Seth Grahame-Smith’s 2010 novel “Abraham Lincoln: Vampire Hunter” delivered an engrossing, literate revision of history.
The film adaptation is as faithful as a $70 million summer blockbuster can afford to be. But its hyper-stylized action scenes rob the narrative of its power.
Viewers expecting a parody will be startled. Grahame-Smith (who also penned the screenplay) presents a deadly serious environment, depicting a Civil War-era South where blacks are considered a commodity to be consumed and discarded by vampiric plantation owners. And these aren’t the pretty-boy, frat-party vamps of nowadays, but more like a cloistered gang of hostile survivalists constantly maneuvering to outlast the opposition.
“Abraham Lincoln: Vampire Hunter” begins with the young Abe (Lux Haney-Jardine) witnessing the death of his mother at the hands of one of these “immortal, blood-sucking demons.” He vows revenge without fully comprehending what he’s up against.

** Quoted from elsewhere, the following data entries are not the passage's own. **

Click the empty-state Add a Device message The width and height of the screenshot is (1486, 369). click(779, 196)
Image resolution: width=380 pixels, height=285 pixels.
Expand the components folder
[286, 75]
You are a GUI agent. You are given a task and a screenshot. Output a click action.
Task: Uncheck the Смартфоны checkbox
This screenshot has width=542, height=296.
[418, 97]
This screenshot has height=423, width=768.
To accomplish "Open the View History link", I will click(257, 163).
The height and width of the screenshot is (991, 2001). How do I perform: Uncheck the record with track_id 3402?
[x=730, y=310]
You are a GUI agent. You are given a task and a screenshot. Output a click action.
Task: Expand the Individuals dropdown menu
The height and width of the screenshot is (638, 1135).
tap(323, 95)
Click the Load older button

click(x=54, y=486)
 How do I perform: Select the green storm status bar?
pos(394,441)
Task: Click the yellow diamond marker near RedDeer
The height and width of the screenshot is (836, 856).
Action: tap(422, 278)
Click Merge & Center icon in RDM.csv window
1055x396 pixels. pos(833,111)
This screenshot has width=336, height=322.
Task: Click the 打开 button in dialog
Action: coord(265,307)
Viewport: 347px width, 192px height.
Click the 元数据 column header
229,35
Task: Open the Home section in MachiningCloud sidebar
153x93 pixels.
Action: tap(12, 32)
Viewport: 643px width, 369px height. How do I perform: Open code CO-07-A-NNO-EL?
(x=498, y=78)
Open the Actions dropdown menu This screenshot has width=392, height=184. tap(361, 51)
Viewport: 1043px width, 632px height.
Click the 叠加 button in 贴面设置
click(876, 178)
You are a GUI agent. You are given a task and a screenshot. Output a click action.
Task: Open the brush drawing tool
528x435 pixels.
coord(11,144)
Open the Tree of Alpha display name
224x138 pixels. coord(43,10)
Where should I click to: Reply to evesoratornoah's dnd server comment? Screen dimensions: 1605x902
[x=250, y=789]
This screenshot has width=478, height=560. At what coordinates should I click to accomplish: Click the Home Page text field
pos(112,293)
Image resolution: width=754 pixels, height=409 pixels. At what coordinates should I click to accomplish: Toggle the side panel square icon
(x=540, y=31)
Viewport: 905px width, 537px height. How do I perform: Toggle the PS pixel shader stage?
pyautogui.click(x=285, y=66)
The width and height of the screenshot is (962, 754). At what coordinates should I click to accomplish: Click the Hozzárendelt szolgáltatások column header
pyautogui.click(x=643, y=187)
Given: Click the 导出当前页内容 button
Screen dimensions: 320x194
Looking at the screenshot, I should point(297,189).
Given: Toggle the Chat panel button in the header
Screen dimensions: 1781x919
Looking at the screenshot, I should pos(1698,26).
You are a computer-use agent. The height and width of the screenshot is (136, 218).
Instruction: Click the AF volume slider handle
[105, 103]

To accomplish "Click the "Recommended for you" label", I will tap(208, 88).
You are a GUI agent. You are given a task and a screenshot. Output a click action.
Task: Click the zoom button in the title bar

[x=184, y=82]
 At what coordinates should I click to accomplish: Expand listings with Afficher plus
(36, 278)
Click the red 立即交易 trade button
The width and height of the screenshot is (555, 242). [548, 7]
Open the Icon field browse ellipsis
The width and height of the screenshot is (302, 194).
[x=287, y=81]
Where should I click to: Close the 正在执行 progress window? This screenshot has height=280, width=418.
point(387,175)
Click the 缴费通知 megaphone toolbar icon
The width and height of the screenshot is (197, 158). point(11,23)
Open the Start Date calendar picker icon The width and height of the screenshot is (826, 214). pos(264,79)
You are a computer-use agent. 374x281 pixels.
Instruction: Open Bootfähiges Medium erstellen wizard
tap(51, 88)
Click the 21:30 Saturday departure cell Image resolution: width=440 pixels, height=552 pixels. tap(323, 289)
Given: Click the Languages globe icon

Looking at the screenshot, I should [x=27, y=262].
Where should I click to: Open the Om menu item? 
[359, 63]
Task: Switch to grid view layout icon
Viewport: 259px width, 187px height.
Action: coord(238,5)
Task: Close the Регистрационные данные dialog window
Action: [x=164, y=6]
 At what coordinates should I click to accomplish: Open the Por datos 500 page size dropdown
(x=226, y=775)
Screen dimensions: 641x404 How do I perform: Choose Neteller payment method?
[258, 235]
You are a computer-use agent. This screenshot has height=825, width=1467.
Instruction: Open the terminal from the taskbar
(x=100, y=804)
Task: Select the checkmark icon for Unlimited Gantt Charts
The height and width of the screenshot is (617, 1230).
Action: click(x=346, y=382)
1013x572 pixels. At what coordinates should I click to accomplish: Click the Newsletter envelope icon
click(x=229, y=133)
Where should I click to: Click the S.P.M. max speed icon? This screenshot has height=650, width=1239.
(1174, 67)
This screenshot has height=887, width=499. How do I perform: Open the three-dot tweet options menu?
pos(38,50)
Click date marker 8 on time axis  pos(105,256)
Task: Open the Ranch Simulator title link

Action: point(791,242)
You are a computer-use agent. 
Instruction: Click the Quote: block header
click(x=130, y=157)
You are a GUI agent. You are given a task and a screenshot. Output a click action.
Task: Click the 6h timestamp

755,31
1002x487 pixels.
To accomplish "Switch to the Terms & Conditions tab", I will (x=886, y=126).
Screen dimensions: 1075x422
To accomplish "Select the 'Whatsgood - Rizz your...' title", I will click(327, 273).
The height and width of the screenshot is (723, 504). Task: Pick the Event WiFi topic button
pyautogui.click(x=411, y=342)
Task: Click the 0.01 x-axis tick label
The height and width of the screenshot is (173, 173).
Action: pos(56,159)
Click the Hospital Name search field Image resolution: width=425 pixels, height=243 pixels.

As a young adult (capably played by the little-known Benjamin Walker), he meets up with mysterious dandy Henry Sturgess (Dominic Cooper), who despises this enemy. Henry agrees to teach Abe to identify and slay the fiends. Taking his rail-splitting training to a new level, Abe proves he’s even more comfortable with an ax than George Washington, slicing and dicing unsuspecting undead.
He eventually gains the attention of the supreme vampire, Adam (a menacing Rufus Sewell), who is not deterred when his foe makes it all the way to the White House.
Director Timur Bekmambetov played around with similar shadowy concepts in the superhuman assassin flick “Wanted.” He proves skilled at setting up an alternate world within a conventional reality. Yet his style clashes with this latest material. While Bekmambetov captures the right historical cadences, he intersperses unmistakably digital fight scenes rife with post-production gore and bullet-time kills that look like they came straight out of “Watchmen.”
This leads to increasingly nuttier action set pieces, such as Honest Abe honestly defying physics while pursuing a villain across a dusty stampede of wild horses. Not “through,” but “across” — the same way the old arcade game Frogger works, by leaping on moving objects that race at different speeds.
It’s all a bit much, especially by the time Lincoln and cohorts Josh (Jimmi Simpson) and Will (Anthony Mackie) defend a speeding, burning train against a vampire onslaught. Most filmmakers would render this “Road Warrior”-style finale with a little wink and nudge, but Bekmambetov chooses to stare down the material. It straddles his Civil War tale between Chancellorsville and Cartoon Land.
Could a more grounded approach to the action visuals improve the picture? At least it would be a respectable choice, and one that might elevate “Abraham Lincoln: Vampire Hunter” to something better than an amusing CGI movie that’s a slave to its era. In this case, the era is not 1865; it’s the summer of 2012.3-D or not 3-D?
The 3-D process heightens the artificial quality of the film, which is already odd thanks to the relentless digital effects and zany cinematography of Caleb Deschanel (“The Passion of the Christ”). While there are many instances of vampire fangs flying at the screen, an equal amount of talky scenes feature random dust specks hovering in the foreground, apparently to remind the viewer it’s a 3-D effort.What others are saying
•Rene Rodriguez, Miami Herald:
“Enormous in its scope and colossal in its stupidity.”
•Roger Moore, McClatchy-Tribune:
“An all-around failure, this summer’s ‘League of Extraordinary Gentlemen.’ ”
•Neil Smith, Total Film:
“ ‘Come on dear,’ tuts Mrs. Lincoln toward the end. ‘We’ll be late for the theater!’ Arrive two hours late for this overcooked noise generator and you’ll have a fantastic night.”
•Jim Vejvoda, IGN.com: “Its heart may be in the right place — and any film that makes people interested in reading up on the real Lincoln must be commended — but overall the film is, ironically, bloodless.”